South African banks set for R53 billion hit in 2024


South Africa’s ‘Big Four’ banks – Absa, FirstRand, Nedbank, and Standard Bank – will take a R53 billion hit from non-performing loans in 2024 as their credit loss ratios rise. 

This is feedback from PwC’s Major Banks Analysis report for the period ended 31 December 2023 after South Africa’s four largest banks had reported their financial results earlier this month.

PwC’s Major Banks Analysis presents the highlights of the combined local currency results of Absa, FirstRand, Nedbank and Standard Bank and incorporates key themes from other African banks. 

The financial services firm said the country’s major banks registered strong growth in a difficult operating environment. 

The combined headline earnings of these four banks rose 13.8% in 2023 to R113.2 billion, despite their average credit loss ratio rising to 102 bps from 82 bps in 2022. 

 In South Africa, credit impairments increased on a combined basis to the upper ends of “through-the-cycle” levels due to low growth, consumer pressure and the adverse effects of load-shedding on South African households and businesses. 

Beyond South Africa, challenging fiscal positions and sovereign risks intensified in several other African territories where the major banks operate, generating higher sovereign-related risk costs. 

The rise in the average credit loss ratio of these ‘Big Four’ banks will significantly impact their financial performance. 

A 1.0% credit loss ratio across the banking sector would result in banks, with a total of R5.3 trillion loans, taking a R53 billion hit in 2024. 

However, this impact will vary across banks, with some experiencing a greater proportion of non-performing loans than their peers. 

Absa will be the most impacted, with a credit loss ratio of 1.3%, while FirstRand will be the least affected, with a ratio of 0.8%. This reflects the varying risk appetite of these banks. 

Standard Bank’s ratio sits at 1.0% and Nedbank’s at 1.1%. 

The impact could be more severe than the R53 billion outlined above, with S&P Ratings expecting it to reach as high as R74.2 billion. 

S&P Ratings used Absa’s recent financial results as an example of how local banks are being affected by South Africa’s challenging macroeconomic conditions. 

The agency said Absa’s credit loss ratio of 1.3% was in line with its expectations, as it expects South African banks to feel pressure throughout 2024 and subsequently tighten the extension of credit. 

“We project sector credit losses will continue to be above the historical low of 0.75%, averaging 1.4% in 2024 because of the challenging macroeconomic environment, characterised by high interest rates and food prices,” the rating agency said. 

A 1.4% credit loss ratio across the banking sector would result in banks, with a total of R5.3 trillion loans, taking a R74.2 billion hit in 2024. 

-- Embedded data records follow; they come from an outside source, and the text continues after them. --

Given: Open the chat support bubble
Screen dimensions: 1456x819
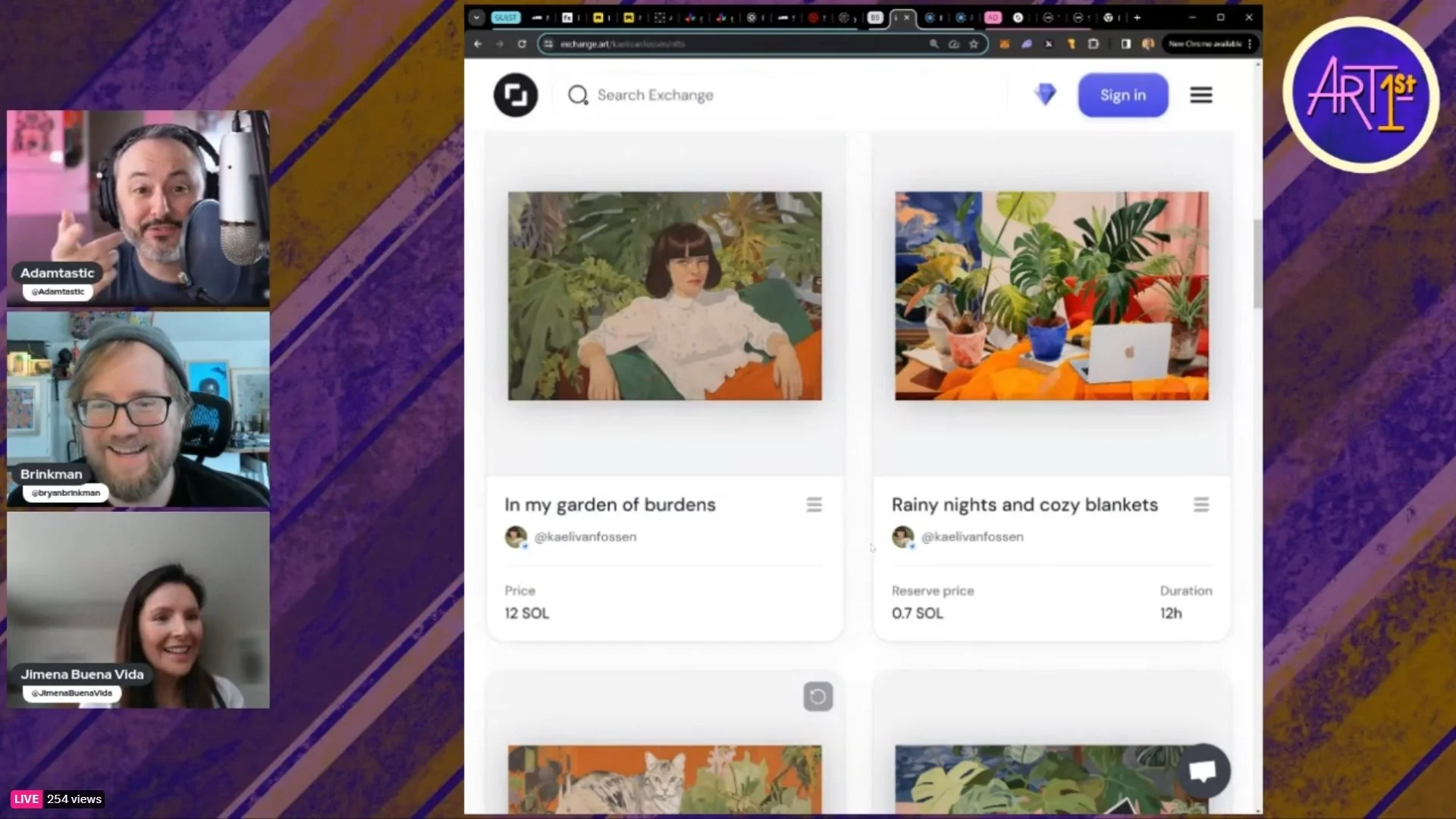Looking at the screenshot, I should tap(1203, 771).
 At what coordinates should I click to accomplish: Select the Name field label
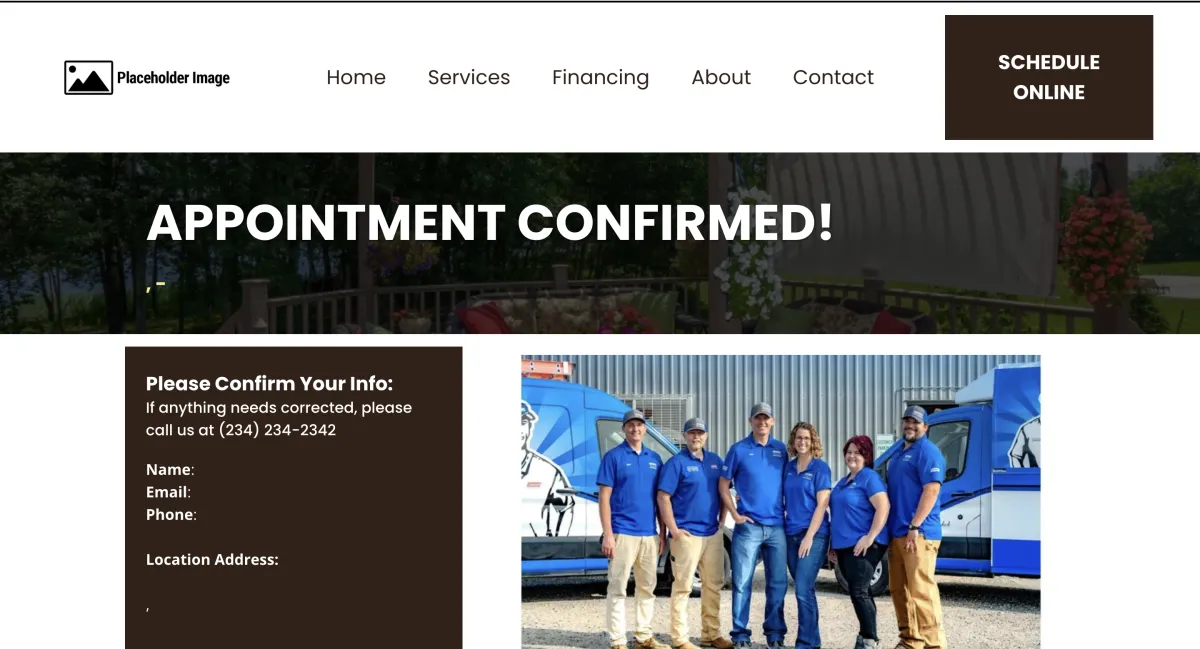click(168, 469)

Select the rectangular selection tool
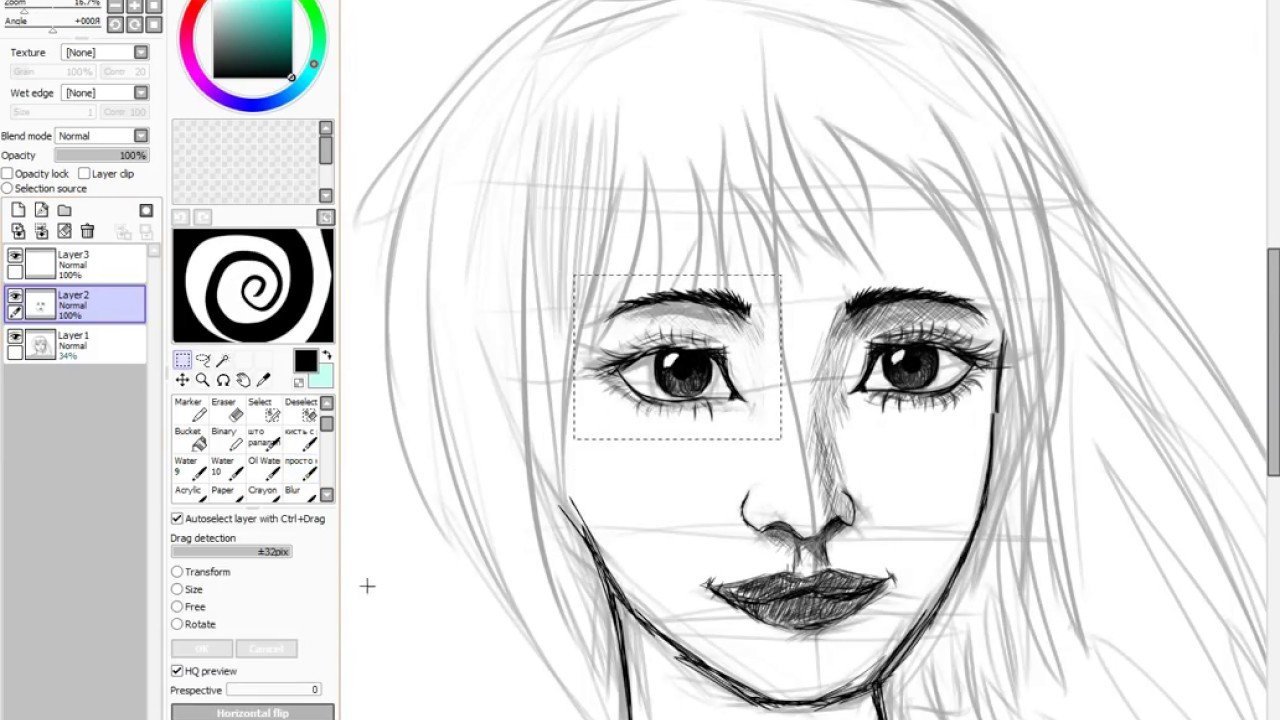pyautogui.click(x=182, y=360)
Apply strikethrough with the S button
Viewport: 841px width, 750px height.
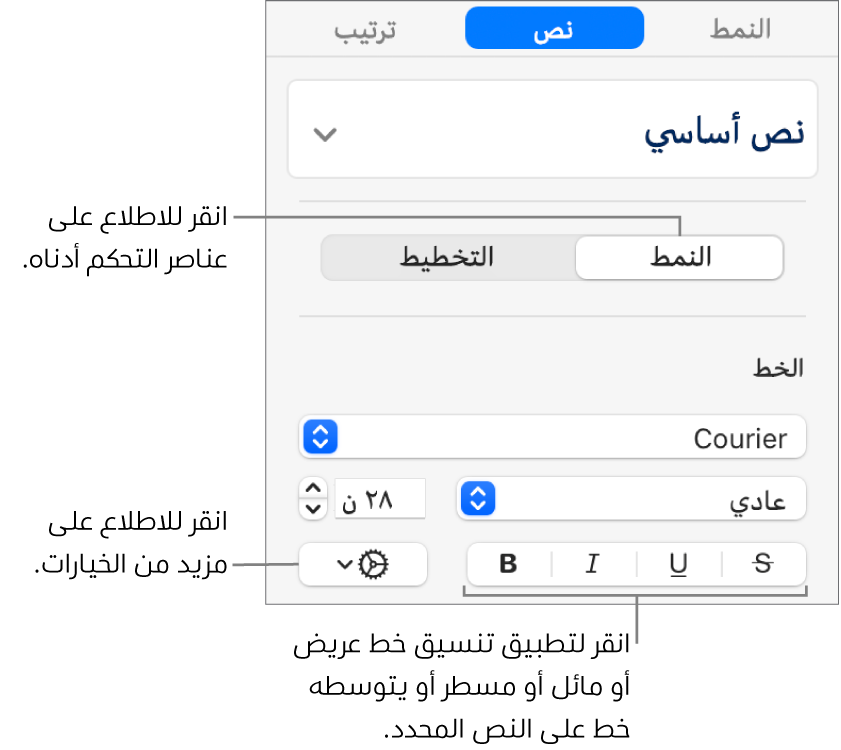(x=763, y=564)
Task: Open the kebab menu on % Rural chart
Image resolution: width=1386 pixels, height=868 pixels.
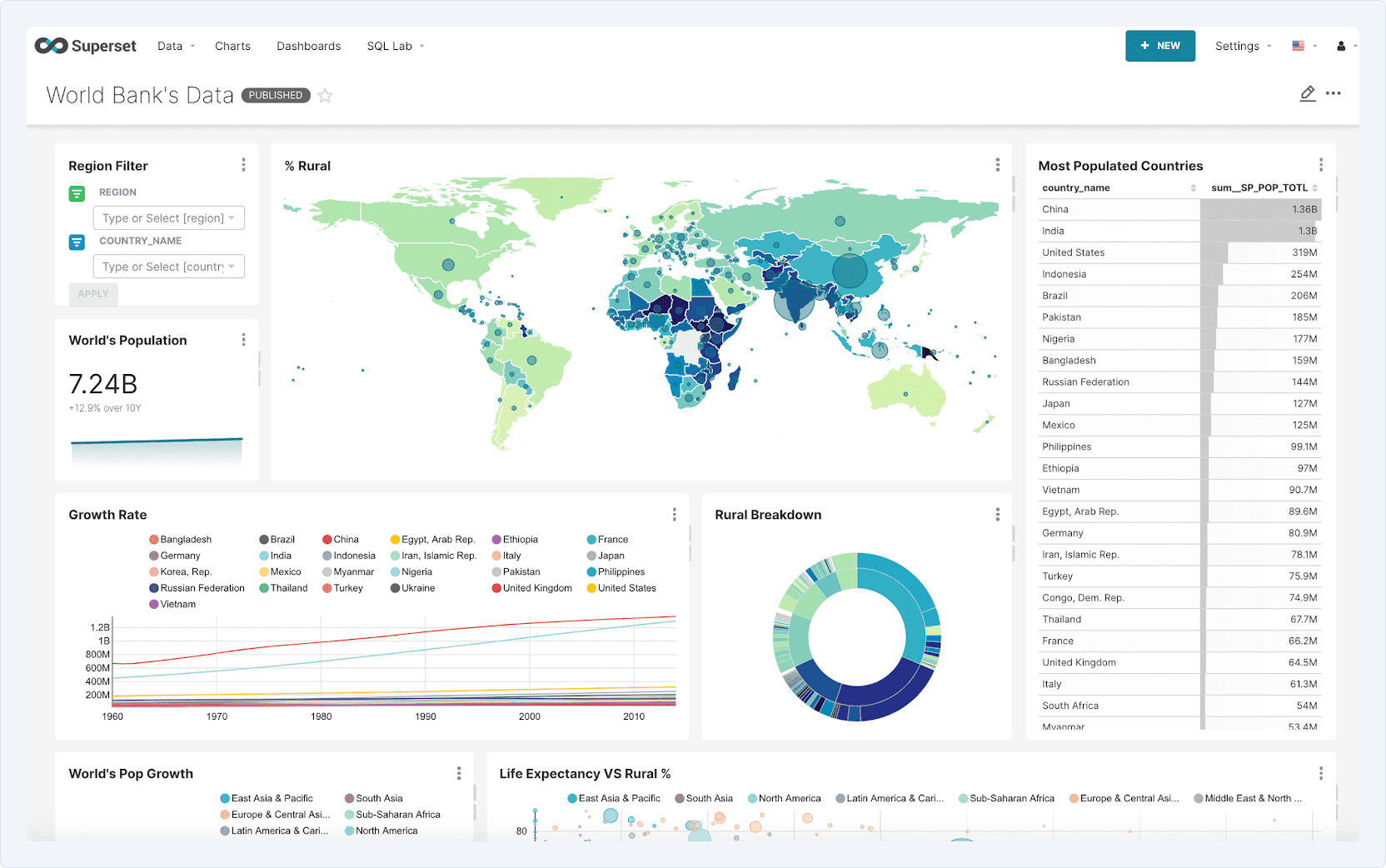Action: coord(997,165)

S&P flagged elevated interest rates as the main driver behind the increase in unpaid loans to banks. 

Interest rates in South Africa have increased by 475 basis points since November 2021, substantially raising the cost of living in the country and cutting disposable income. 

“We expect inflation will average 5.0% in 2024, remaining near the top of the South African Reserve Bank’s 3%-6% target range,” S&P said. 

Non-performing loans will likely remain elevated at above 4% of systemwide loans in 2024 due to the challenging macroeconomic conditions. 

South African consumers are more vulnerable to these difficult and protracted conditions, which will continue to constrain households’ affordability and ability to repay loans in 2024, S&P said.